Problem to work on: Count how many lines of the listing below contain the word "coordinates" and give only that number.

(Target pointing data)
──────

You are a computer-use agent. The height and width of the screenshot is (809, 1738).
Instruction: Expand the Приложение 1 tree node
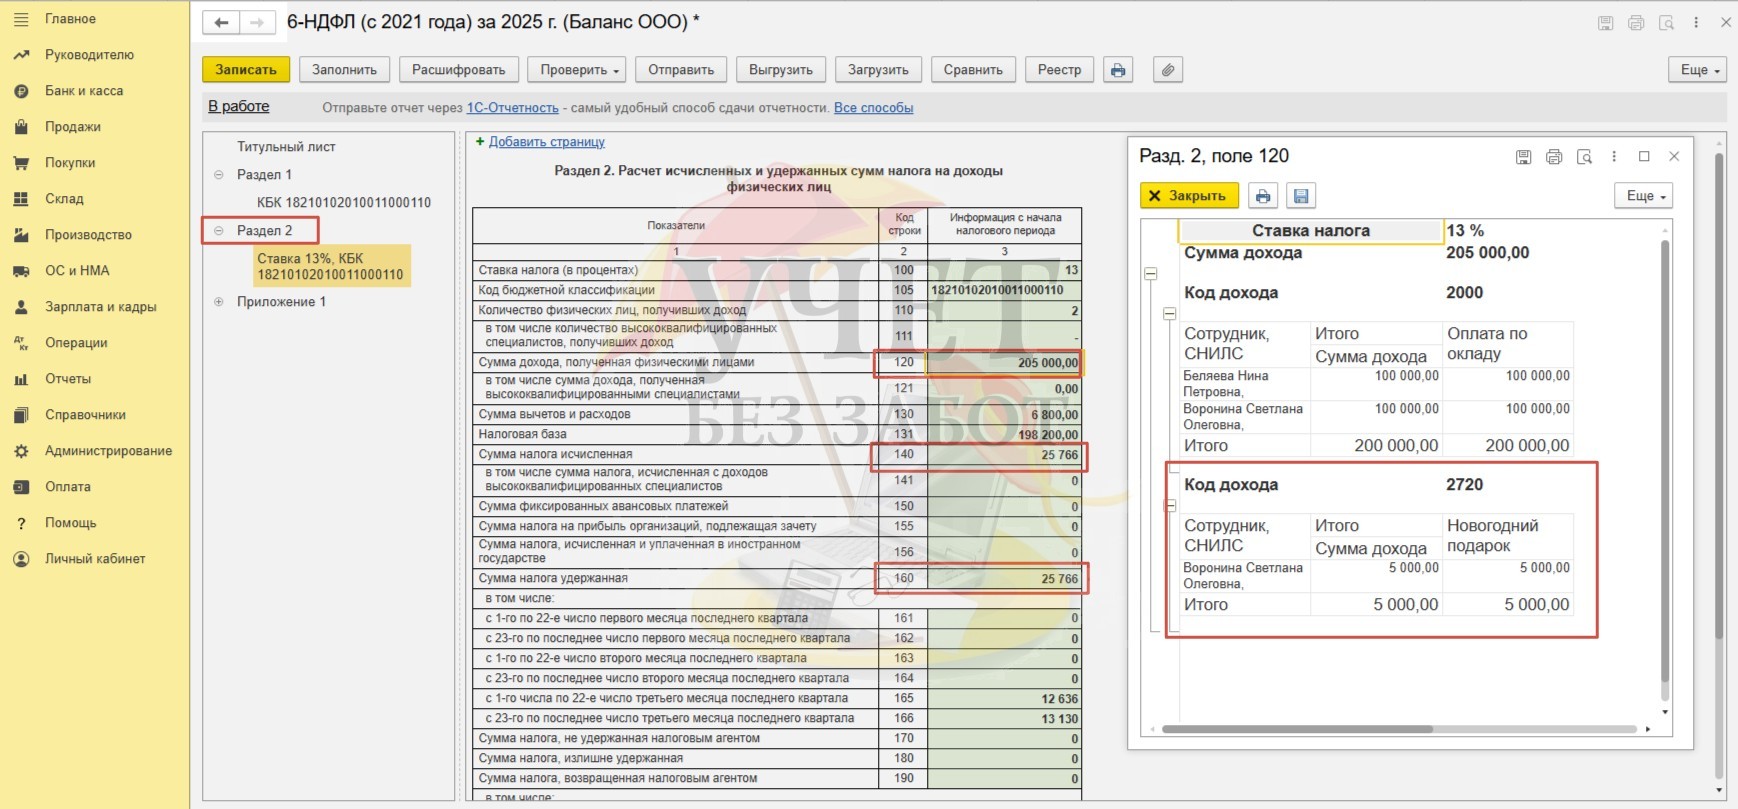click(x=219, y=302)
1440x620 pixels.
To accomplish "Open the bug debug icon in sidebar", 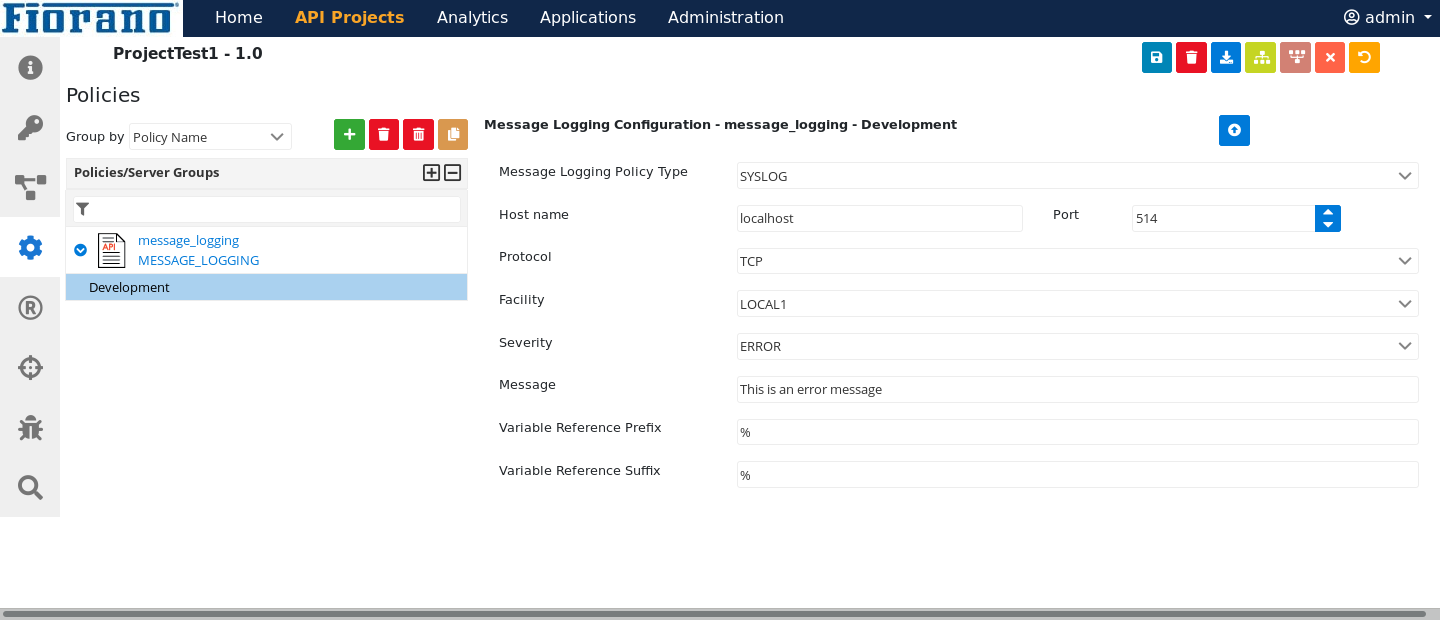I will (30, 428).
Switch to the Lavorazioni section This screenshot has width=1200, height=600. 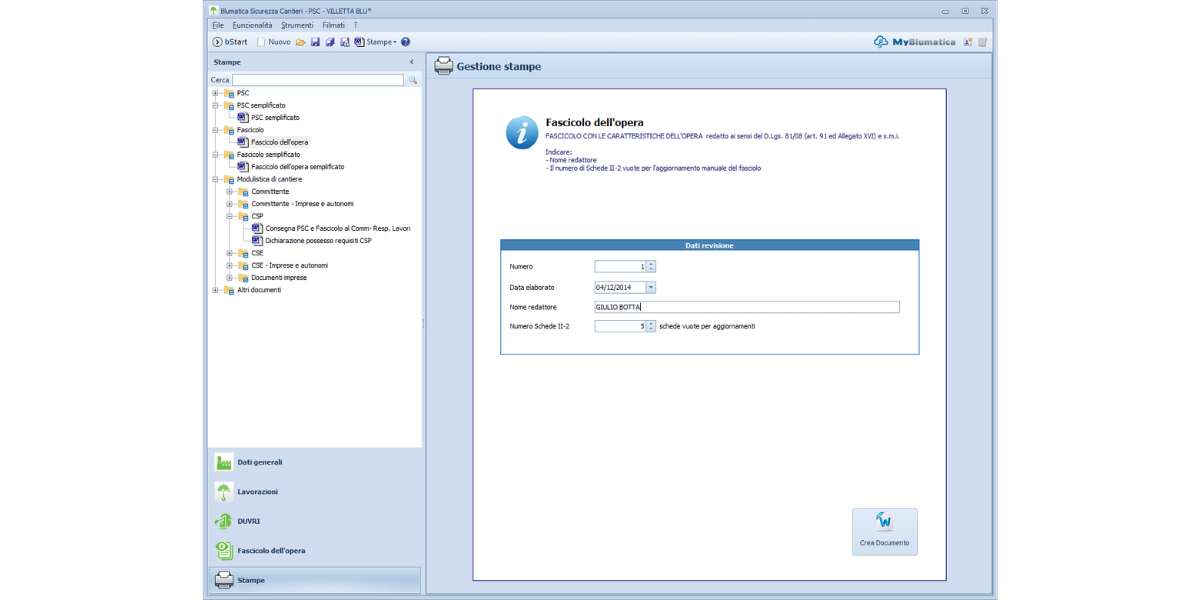coord(257,492)
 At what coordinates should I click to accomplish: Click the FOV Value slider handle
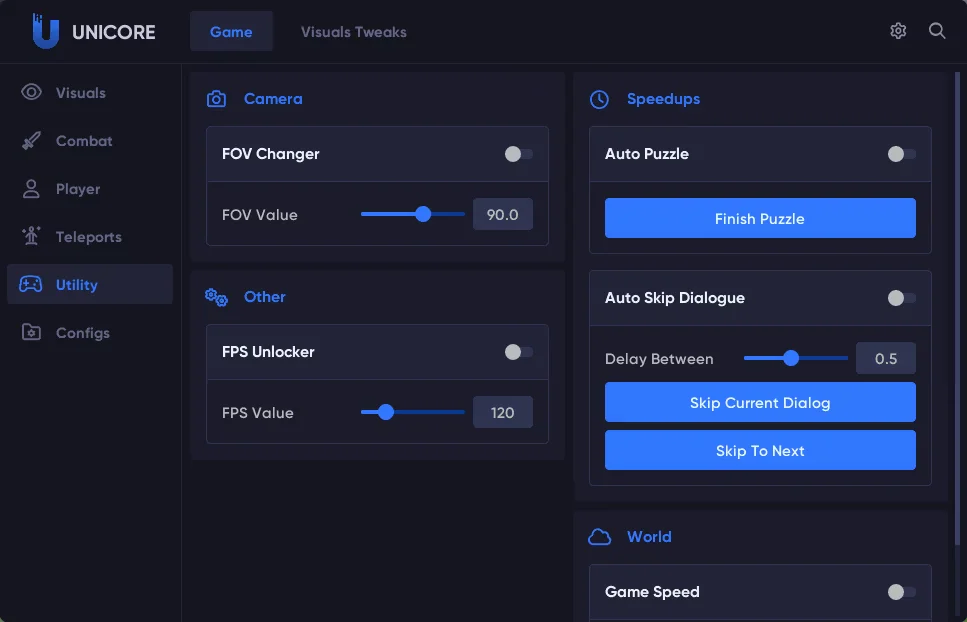tap(423, 214)
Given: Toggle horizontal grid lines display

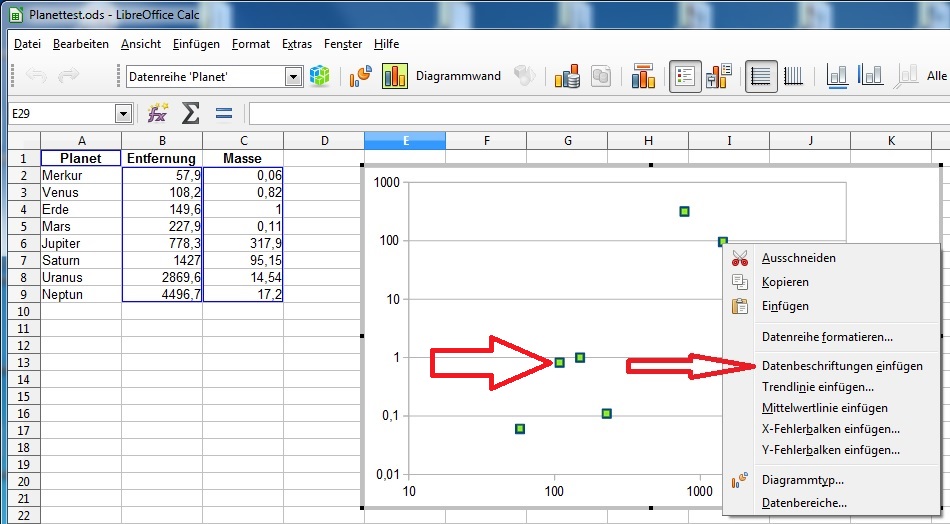Looking at the screenshot, I should click(762, 76).
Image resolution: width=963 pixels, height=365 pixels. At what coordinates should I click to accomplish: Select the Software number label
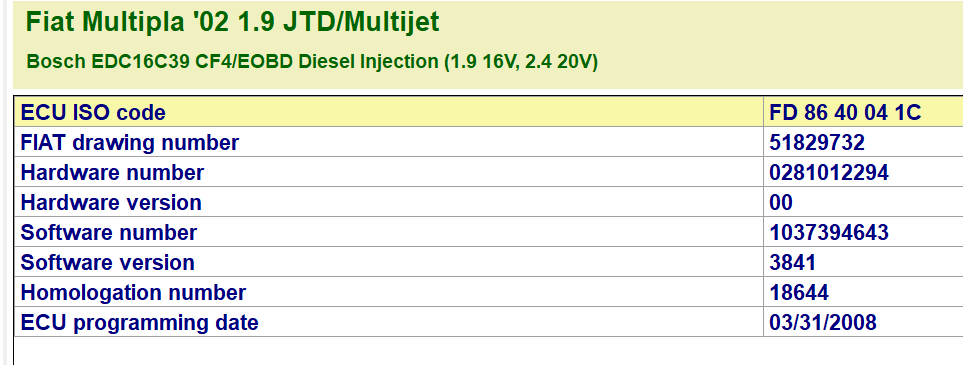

──────

Written answer: 2